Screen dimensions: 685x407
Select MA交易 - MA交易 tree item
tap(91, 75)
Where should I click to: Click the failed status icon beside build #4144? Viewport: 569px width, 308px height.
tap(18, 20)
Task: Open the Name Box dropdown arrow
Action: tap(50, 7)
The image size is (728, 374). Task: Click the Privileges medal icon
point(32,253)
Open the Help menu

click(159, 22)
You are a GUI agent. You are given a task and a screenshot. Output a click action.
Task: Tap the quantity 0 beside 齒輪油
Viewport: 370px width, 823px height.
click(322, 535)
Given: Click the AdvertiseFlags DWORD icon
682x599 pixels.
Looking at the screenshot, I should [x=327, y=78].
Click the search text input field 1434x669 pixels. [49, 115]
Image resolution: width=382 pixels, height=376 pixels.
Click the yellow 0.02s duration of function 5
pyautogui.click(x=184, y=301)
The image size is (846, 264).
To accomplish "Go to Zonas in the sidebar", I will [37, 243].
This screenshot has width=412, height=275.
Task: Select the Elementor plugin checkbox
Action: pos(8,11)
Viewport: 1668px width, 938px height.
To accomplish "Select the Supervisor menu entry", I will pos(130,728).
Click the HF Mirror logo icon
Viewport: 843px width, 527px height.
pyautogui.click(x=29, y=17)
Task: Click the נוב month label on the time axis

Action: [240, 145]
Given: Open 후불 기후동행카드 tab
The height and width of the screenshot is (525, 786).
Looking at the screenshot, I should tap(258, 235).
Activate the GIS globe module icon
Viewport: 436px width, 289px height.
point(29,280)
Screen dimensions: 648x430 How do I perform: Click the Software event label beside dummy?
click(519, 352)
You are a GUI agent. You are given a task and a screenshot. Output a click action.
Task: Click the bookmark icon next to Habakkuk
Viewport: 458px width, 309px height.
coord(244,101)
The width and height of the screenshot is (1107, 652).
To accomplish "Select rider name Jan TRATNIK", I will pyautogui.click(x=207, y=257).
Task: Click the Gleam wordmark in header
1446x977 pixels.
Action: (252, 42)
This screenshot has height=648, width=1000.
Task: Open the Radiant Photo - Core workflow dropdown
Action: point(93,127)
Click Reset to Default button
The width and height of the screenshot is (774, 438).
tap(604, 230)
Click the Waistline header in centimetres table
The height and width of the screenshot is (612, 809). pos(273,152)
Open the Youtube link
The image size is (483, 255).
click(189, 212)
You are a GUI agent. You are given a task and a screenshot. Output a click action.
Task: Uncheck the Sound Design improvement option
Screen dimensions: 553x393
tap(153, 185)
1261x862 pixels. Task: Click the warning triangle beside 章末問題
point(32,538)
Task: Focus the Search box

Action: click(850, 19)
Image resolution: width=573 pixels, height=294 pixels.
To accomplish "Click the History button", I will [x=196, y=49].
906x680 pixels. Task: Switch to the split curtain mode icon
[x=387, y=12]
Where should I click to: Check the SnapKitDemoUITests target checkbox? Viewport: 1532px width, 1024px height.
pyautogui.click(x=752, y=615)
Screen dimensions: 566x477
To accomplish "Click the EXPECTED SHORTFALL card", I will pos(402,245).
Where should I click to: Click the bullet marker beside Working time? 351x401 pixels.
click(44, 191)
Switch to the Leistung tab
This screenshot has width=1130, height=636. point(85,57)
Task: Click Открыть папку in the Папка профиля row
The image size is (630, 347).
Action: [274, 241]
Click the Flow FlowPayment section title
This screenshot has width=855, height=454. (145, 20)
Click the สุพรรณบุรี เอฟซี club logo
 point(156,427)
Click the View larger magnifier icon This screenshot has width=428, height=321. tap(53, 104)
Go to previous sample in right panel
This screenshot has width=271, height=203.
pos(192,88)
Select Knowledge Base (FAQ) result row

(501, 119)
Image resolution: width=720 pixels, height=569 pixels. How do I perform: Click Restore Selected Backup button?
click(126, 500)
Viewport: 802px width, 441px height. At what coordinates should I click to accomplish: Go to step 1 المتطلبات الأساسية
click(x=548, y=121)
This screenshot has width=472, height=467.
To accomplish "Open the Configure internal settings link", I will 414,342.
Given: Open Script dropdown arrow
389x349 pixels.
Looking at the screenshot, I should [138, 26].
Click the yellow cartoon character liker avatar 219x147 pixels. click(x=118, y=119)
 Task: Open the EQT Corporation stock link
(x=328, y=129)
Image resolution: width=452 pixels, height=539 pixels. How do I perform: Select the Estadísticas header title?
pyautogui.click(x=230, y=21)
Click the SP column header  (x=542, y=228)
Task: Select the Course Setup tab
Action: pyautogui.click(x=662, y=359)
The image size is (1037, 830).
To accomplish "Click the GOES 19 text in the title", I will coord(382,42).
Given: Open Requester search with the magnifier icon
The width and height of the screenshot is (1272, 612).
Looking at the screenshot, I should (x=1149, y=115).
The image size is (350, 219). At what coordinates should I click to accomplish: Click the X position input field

━━━━━━━━━━━━━━━━

- **WHAT TO DO**
Copy every one of the records above, reproducing each line with no changes.

- **TASK SOLUTION**
Screen dimensions: 685x407
Select MA交易 - MA交易 tree item
tap(91, 75)
Where should I click to: Click the failed status icon beside build #4144? Viewport: 569px width, 308px height.
tap(18, 20)
Task: Open the Name Box dropdown arrow
Action: tap(50, 7)
The image size is (728, 374). Task: Click the Privileges medal icon
point(32,253)
Open the Help menu

click(159, 22)
You are a GUI agent. You are given a task and a screenshot. Output a click action.
Task: Tap the quantity 0 beside 齒輪油
Viewport: 370px width, 823px height.
click(322, 535)
Given: Click the AdvertiseFlags DWORD icon
682x599 pixels.
Looking at the screenshot, I should [x=327, y=78].
Click the search text input field 1434x669 pixels. [49, 115]
Image resolution: width=382 pixels, height=376 pixels.
Click the yellow 0.02s duration of function 5
pyautogui.click(x=184, y=301)
The image size is (846, 264).
To accomplish "Go to Zonas in the sidebar", I will [37, 243].
This screenshot has width=412, height=275.
Task: Select the Elementor plugin checkbox
Action: pos(8,11)
Viewport: 1668px width, 938px height.
To accomplish "Select the Supervisor menu entry", I will pos(130,728).
Click the HF Mirror logo icon
Viewport: 843px width, 527px height.
pyautogui.click(x=29, y=17)
Task: Click the נוב month label on the time axis

Action: [240, 145]
Given: Open 후불 기후동행카드 tab
The height and width of the screenshot is (525, 786).
Looking at the screenshot, I should tap(258, 235).
Activate the GIS globe module icon
Viewport: 436px width, 289px height.
point(29,280)
Screen dimensions: 648x430 How do I perform: Click the Software event label beside dummy?
click(519, 352)
You are a GUI agent. You are given a task and a screenshot. Output a click action.
Task: Click the bookmark icon next to Habakkuk
Viewport: 458px width, 309px height.
coord(244,101)
The width and height of the screenshot is (1107, 652).
To accomplish "Select rider name Jan TRATNIK", I will pyautogui.click(x=207, y=257).
Task: Click the Gleam wordmark in header
1446x977 pixels.
Action: (252, 42)
This screenshot has height=648, width=1000.
Task: Open the Radiant Photo - Core workflow dropdown
Action: point(93,127)
Click Reset to Default button
The width and height of the screenshot is (774, 438).
tap(604, 230)
Click the Waistline header in centimetres table
The height and width of the screenshot is (612, 809). pos(273,152)
Open the Youtube link
The image size is (483, 255).
click(189, 212)
You are a GUI agent. You are given a task and a screenshot. Output a click action.
Task: Uncheck the Sound Design improvement option
Screen dimensions: 553x393
tap(153, 185)
1261x862 pixels. Task: Click the warning triangle beside 章末問題
point(32,538)
Task: Focus the Search box

Action: click(850, 19)
Image resolution: width=573 pixels, height=294 pixels.
To accomplish "Click the History button", I will [x=196, y=49].
906x680 pixels. Task: Switch to the split curtain mode icon
[x=387, y=12]
Where should I click to: Check the SnapKitDemoUITests target checkbox? Viewport: 1532px width, 1024px height.
pyautogui.click(x=752, y=615)
Screen dimensions: 566x477
To accomplish "Click the EXPECTED SHORTFALL card", I will pos(402,245).
Where should I click to: Click the bullet marker beside Working time? 351x401 pixels.
click(44, 191)
Switch to the Leistung tab
This screenshot has width=1130, height=636. point(85,57)
Task: Click Открыть папку in the Папка профиля row
The image size is (630, 347).
Action: [274, 241]
Click the Flow FlowPayment section title
This screenshot has width=855, height=454. (145, 20)
Click the สุพรรณบุรี เอฟซี club logo
 point(156,427)
Click the View larger magnifier icon This screenshot has width=428, height=321. tap(53, 104)
Go to previous sample in right panel
This screenshot has width=271, height=203.
pos(192,88)
Select Knowledge Base (FAQ) result row

(501, 119)
Image resolution: width=720 pixels, height=569 pixels. How do I perform: Click Restore Selected Backup button?
click(126, 500)
Viewport: 802px width, 441px height. At what coordinates should I click to accomplish: Go to step 1 المتطلبات الأساسية
click(x=548, y=121)
This screenshot has width=472, height=467.
To accomplish "Open the Configure internal settings link", I will 414,342.
Given: Open Script dropdown arrow
389x349 pixels.
Looking at the screenshot, I should [138, 26].
Click the yellow cartoon character liker avatar 219x147 pixels. click(x=118, y=119)
 Task: Open the EQT Corporation stock link
(x=328, y=129)
Image resolution: width=452 pixels, height=539 pixels. How do I perform: Select the Estadísticas header title?
pyautogui.click(x=230, y=21)
Click the SP column header  (x=542, y=228)
Task: Select the Course Setup tab
Action: pyautogui.click(x=662, y=359)
The image size is (1037, 830).
To accomplish "Click the GOES 19 text in the title", I will coord(382,42).
Given: Open Requester search with the magnifier icon
The width and height of the screenshot is (1272, 612).
Looking at the screenshot, I should (x=1149, y=115).
The image size is (350, 219). At what coordinates should I click to accomplish: Click the X position input field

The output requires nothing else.